How AI models work

The few ideas that explain everything else: what a language model does, the context window, compaction, why a model can't do everything, and how Multilo picks one automatically when yours can't fit a request.

Behind every agent and every chat reply is a language model— a system that reads text and produces text. You don’t need to know how one is built to use Multilo well, but a few ideas explain why results vary, why context matters so much, and why Multilo sometimes picks a different model than the one you selected.

What a model does

A model takes everything it has been shown — your message, your document, your sources, the conversation so far — and predicts the most useful text to come next. That single mechanism produces explanations, edits to your draft, a drafted section, or a request to use a tool. Three things follow from how models work, and they’re worth keeping in mind:

Results aren’t identical every time.The same prompt can produce slightly different wording on two runs. That’s expected, not a bug — re-running a step is a legitimate way to get a better result.
Quality follows context. A model can only reason about what it has been shown. A specific request that points at the right section and the right sources beats a vague one every time.
Models have a knowledge cutoff.A model was trained up to a point in time and doesn’t know what happened after it. For anything current — or anything specific to your work — Multilo grounds the model in your library and filesrather than trusting the model’s memory.

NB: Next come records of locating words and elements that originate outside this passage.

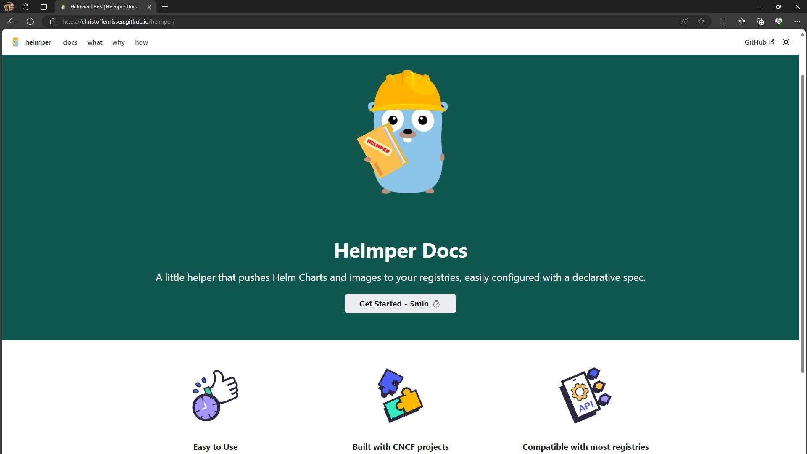
Task: Open a new tab with plus button
Action: pos(165,7)
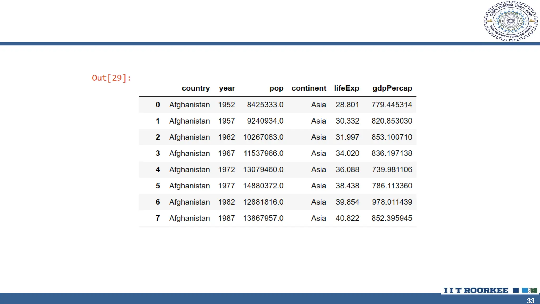Viewport: 540px width, 304px height.
Task: Click the year column header
Action: coord(227,88)
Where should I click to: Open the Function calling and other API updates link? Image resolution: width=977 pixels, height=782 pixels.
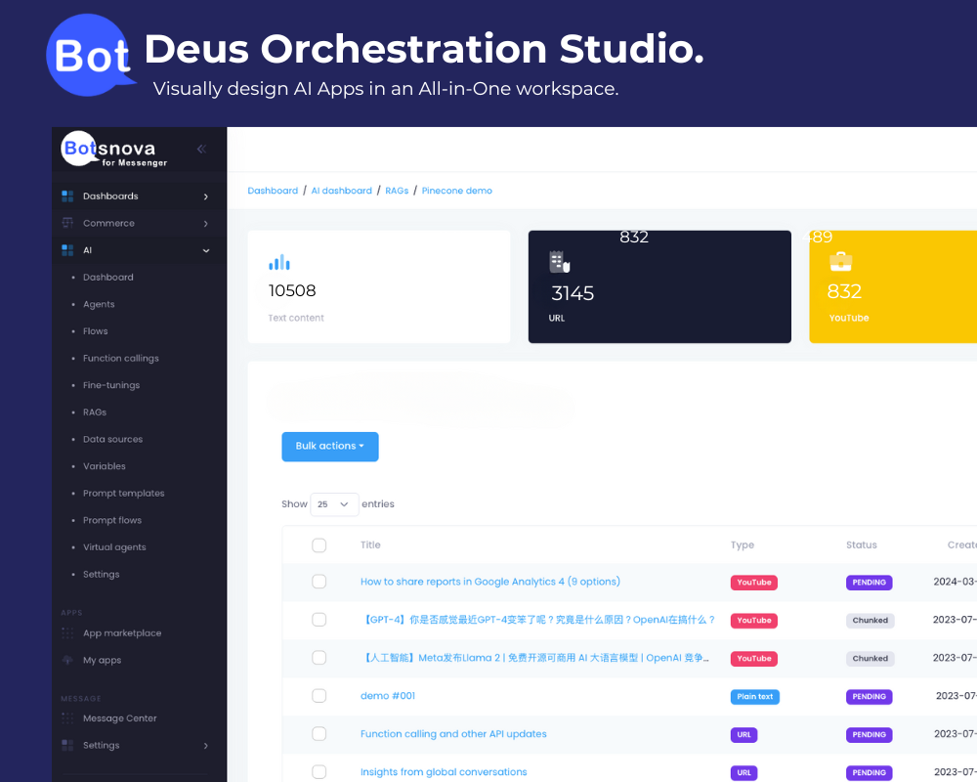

Models don’t act — the agent does

A model never edits your file or searches your project by itself. It can only produce text. When it needs to act, it writes a request — “read this section,” “search the library,” “apply this edit” — and Multilo’s agent loop carries it out with a real tool, shows you the result, and feeds it back to the model for the next step. This is why agent actions are reviewable and why an agent can be stopped at any point: the model proposes, the agent executes, and you stay in control.

The context window

The context window is the total amount of text a model can read in a single request — everything outside it is invisible to the model. In Multilo, the window is assembled for you from:

the system instructions that define how the agent behaves;
your voice and integrity rules and any per-project instructions in your .multilo/ folder;
your current message and the conversation so far;
the active document and whatever you have selected;
files and sources you @-mention or attach;
the passages an agent retrieves from your library and the outputs of any tools it runs.

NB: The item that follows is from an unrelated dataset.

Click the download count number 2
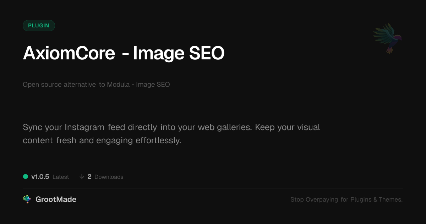The image size is (426, 224). click(x=89, y=177)
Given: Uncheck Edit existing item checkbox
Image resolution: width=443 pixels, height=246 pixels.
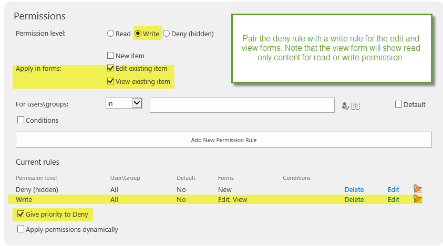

Different models have different window sizes. A model with a long contextcan hold a whole long document and a large library at once; a smaller one can’t. The model picker flags this — see below.

Point at the right thing

Because the model only sees what’s in the window, naming the exact section or source you mean gives noticeably better results than a broad ask. Adding relevant context helps; padding the window with everything does not.

Compaction & the token budget

A long agent run can generate a lot of text — searches, file reads, tool outputs — and that text competes for room in the window. Multilo handles this for you with compaction: as a run goes on, it automatically condenses stale tool results and older context that the model has already used, so the session keeps its thread without overflowing the window. You don’t have to start over to keep going.

You also have a per-task token budget in Settings → AI. It caps how much an agent spends on a single task; when a run reaches the cap, the agent pauses and askswhether to continue rather than silently spending more. It’s a simple way to keep long autonomous runs predictable.

Not every model can do everything

Models differ in what they can do, not just in how good they are. The model picker shows a short badge on each one so you can choose at a glance:

Badge	What it means
Agent	Can use tools and run full multi-step agent sessions — read, search, and edit your project.
Tools	Can use tools for individual chat actions, but isn’t a fit for the longest autonomous runs.
Chat only	Answers and writes, but can’t take actions; agent work falls back to a text-only reply.
Long ctx	Has a large context window — good for whole long documents and big libraries.
Fast · Flagship	The capability tier — fast and economical, or top-tier reasoning. See Choosing a model.

Automatic model selection

Sometimes the model you’ve picked can’t handle a particular request — it needs a tool that model doesn’t support, or the prompt is larger than its context window. Rather than fail or quietly produce a worse answer, Multilo routes that turn to a capable model you already have access to, and tells you it did. Your selection stays put for the next turn; only the turn that didn’t fit is re-routed.

Auto selection always respects your plan— it only ever chooses from the models available to you, so it never reaches for a model you can’t use.

You’re always in control

Picking a model yourself takes priority. Auto selection only steps in when your chosen model genuinely can’t do the requested work, and it surfaces the swap so there are no surprises.

Reasoning & how deep a model goes

Some models can reason — work through a problem in steps before answering — which helps on hard tasks like critiquing a methodology, planning a long draft, or untangling a tricky argument. Deeper reasoning costs more credits and takes a little longer, so it’s worth saving for the work that needs it.

You control depth with two independent levers:

The model tier — a more capable tier reasons better. See Choosing a model.
An agent’s MODE — how thorough a given agent is on a run, from a light pass to a deep one, independent of the model. See Agents overview.

They multiply: pair a flagship model with a deep MODE for the hardest work, or a fast model with a light MODE for a quick pass. Most everyday writing sits comfortably in between.